When I was a child I wanted to be a writer and illustrator when I grew up. I didn't know it then, but Green Grows the Holly was the first step toward that goal, if not in the way I had envisioned.

That childhood ambition may be why I chose the name West of the Moon, in part for the fairytale about the red-haired girl and the Great Bear of the North, and partly for J.R.R. Tolkien's poem that goes:


Still road the corner there may wait
A new road or a secret gate
And though I oft have passed them by
A day will come at last when I
Shall take the hidden paths that run
West of the Moon, East of the Sun.


Over the next two decades I published nine books of music for the harp. Between the harp books and along the way I went back to school and got a masters degree. I changed careers and became a journalist. I've written over a thousand articles for the local media about Malibu and the Santa Monica Mountains, the place where I grew up and still live, the place that I love. 

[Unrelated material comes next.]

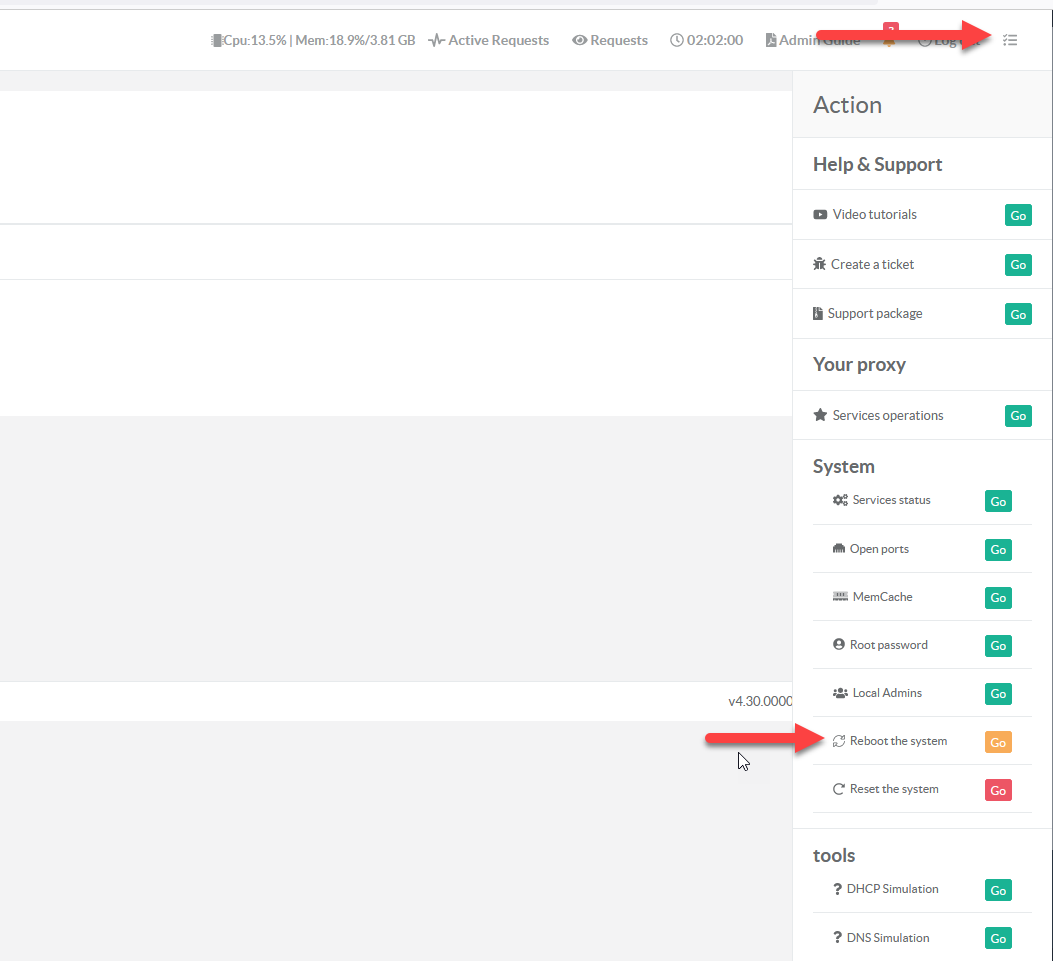1053x961 pixels.
Task: Click the notifications bell icon
Action: point(888,41)
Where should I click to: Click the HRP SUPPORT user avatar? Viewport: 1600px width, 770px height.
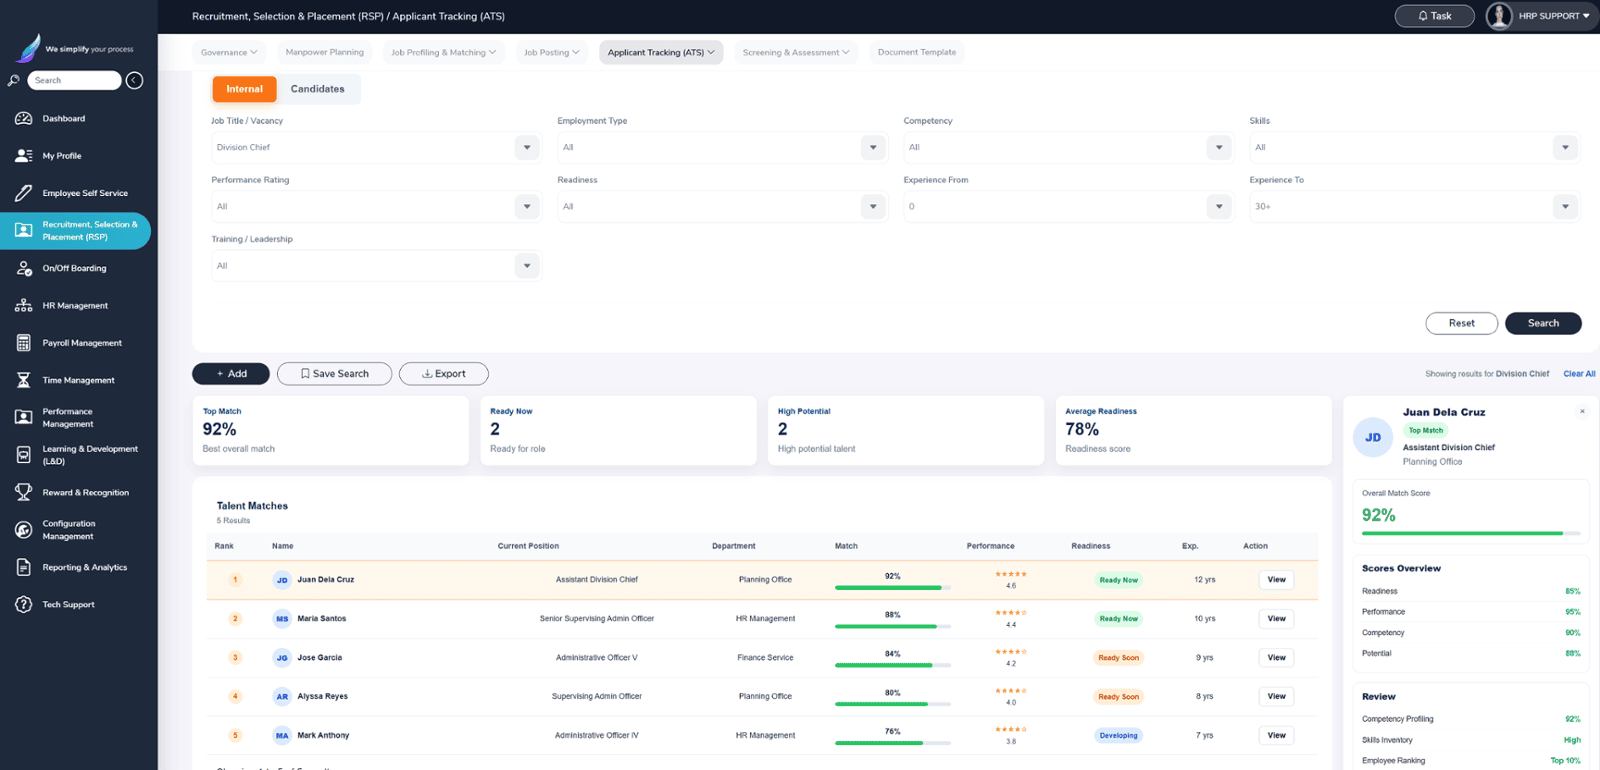pyautogui.click(x=1499, y=16)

My first non-harp book, Life in Malibu, is a collection of essays on Malibu's history and natural history that grew out of this chapter of my life. It was published just in time for West of the Moon Books' 20th anniversary. That 10th ISBN number that I never thought I'd need is on the cover. 

The harp books and Life and Malibu come from the same desire: sharing something that I love and care deeply about with a wider audience. Life in Malibu includes chapters on the history of Pacific Coast Highway, the lives of the mountain homesteaders in the early 20th century, a short history of surf culture and how Malibu's beaches were saved, a guide to seeing and identifying whales and marine mammals, a look at local wildlife, and the physics of the kind of mirage we often see on the horizon, once attributed by sailors to the sorceress Morgan le Fay. The book is illustrated with archival and original photographs.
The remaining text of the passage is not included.